DATA RECORDS:
================================
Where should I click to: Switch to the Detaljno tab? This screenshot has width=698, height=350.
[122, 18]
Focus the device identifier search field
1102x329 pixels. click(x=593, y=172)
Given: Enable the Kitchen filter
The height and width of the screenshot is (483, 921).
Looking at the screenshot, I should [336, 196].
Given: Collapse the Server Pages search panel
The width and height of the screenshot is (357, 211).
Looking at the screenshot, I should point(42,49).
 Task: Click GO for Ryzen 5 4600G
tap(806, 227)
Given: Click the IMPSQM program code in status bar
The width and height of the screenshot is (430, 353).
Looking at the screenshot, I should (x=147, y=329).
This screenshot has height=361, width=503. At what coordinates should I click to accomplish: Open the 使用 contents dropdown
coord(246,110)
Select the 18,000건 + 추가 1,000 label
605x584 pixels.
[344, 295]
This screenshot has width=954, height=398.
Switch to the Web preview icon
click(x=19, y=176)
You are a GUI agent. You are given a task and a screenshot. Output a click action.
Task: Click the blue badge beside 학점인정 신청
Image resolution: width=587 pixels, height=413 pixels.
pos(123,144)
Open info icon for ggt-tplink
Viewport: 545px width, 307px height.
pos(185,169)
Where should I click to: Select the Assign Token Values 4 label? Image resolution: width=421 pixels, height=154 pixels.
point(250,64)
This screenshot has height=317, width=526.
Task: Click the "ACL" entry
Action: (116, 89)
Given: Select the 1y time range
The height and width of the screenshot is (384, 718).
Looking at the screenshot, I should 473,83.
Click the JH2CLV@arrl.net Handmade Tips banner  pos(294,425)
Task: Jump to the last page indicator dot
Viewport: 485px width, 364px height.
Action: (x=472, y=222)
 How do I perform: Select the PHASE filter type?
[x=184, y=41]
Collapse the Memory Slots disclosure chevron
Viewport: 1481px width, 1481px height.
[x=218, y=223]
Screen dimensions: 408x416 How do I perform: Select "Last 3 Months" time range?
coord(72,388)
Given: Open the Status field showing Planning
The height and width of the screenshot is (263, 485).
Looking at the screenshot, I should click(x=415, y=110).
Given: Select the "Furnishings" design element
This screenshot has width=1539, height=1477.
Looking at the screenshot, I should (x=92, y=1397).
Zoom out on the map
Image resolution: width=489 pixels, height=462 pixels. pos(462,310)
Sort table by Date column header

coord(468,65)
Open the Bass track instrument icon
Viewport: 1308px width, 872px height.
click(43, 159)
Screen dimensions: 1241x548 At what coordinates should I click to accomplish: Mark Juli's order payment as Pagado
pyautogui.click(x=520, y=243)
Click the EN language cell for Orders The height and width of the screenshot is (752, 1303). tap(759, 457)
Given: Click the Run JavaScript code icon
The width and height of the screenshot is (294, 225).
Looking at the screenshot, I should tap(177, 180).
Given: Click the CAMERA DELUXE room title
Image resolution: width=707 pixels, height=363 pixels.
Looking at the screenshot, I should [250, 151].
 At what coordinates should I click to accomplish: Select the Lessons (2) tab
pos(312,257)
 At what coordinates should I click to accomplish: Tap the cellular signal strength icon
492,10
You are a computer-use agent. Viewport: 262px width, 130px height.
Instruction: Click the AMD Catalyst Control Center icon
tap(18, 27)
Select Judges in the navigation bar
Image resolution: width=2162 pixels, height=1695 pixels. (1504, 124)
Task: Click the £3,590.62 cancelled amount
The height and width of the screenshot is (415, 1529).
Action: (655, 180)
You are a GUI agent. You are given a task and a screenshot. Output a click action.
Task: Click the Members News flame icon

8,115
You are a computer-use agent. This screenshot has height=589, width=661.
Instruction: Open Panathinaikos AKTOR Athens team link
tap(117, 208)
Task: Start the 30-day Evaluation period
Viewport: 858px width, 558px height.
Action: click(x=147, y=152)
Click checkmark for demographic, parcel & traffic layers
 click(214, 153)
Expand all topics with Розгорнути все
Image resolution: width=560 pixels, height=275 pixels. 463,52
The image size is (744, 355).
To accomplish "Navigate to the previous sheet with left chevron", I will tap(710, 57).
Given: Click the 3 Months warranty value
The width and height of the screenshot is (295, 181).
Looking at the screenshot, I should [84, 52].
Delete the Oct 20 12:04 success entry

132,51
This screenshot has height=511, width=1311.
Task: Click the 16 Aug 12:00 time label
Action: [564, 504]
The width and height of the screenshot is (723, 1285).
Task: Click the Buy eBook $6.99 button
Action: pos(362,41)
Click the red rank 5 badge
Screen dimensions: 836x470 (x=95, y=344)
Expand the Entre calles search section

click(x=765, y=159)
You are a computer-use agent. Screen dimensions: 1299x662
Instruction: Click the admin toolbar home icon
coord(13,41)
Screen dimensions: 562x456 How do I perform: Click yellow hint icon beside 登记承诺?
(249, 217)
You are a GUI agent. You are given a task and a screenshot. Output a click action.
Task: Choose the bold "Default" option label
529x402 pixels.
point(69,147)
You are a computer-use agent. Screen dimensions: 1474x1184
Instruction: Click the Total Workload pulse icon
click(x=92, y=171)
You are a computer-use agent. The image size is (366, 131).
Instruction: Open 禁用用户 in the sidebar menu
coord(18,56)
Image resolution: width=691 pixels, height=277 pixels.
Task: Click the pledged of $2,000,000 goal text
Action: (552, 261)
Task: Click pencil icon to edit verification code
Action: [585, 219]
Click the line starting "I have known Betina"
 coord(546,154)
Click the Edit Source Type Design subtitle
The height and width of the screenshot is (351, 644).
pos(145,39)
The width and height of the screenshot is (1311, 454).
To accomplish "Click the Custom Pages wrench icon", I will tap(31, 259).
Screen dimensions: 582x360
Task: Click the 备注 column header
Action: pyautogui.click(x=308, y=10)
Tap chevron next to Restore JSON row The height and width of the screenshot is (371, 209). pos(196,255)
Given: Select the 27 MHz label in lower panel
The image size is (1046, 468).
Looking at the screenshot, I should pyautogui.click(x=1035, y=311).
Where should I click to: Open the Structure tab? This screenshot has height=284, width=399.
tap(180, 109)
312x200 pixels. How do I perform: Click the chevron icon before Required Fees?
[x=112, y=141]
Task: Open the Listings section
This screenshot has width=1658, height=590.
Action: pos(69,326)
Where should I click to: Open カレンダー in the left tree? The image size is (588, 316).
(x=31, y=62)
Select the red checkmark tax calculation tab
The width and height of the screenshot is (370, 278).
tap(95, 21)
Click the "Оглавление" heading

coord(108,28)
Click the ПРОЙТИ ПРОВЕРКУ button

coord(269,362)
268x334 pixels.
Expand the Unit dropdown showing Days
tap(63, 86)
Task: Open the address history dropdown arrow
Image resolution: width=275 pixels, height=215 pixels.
================================
REQUIRED ACTION:
Take from the material above the lines running from the one with "Instruction: Click the AMD" through the one with "Given: Click the 3 Months warranty value", and repeat them exactly, with nothing else.

WRITTEN RESPONSE:
Instruction: Click the AMD Catalyst Control Center icon
tap(18, 27)
Select Judges in the navigation bar
Image resolution: width=2162 pixels, height=1695 pixels. (1504, 124)
Task: Click the £3,590.62 cancelled amount
The height and width of the screenshot is (415, 1529).
Action: (655, 180)
You are a GUI agent. You are given a task and a screenshot. Output a click action.
Task: Click the Members News flame icon

8,115
You are a computer-use agent. This screenshot has height=589, width=661.
Instruction: Open Panathinaikos AKTOR Athens team link
tap(117, 208)
Task: Start the 30-day Evaluation period
Viewport: 858px width, 558px height.
Action: click(x=147, y=152)
Click checkmark for demographic, parcel & traffic layers
 click(214, 153)
Expand all topics with Розгорнути все
Image resolution: width=560 pixels, height=275 pixels. 463,52
The image size is (744, 355).
To accomplish "Navigate to the previous sheet with left chevron", I will tap(710, 57).
Given: Click the 3 Months warranty value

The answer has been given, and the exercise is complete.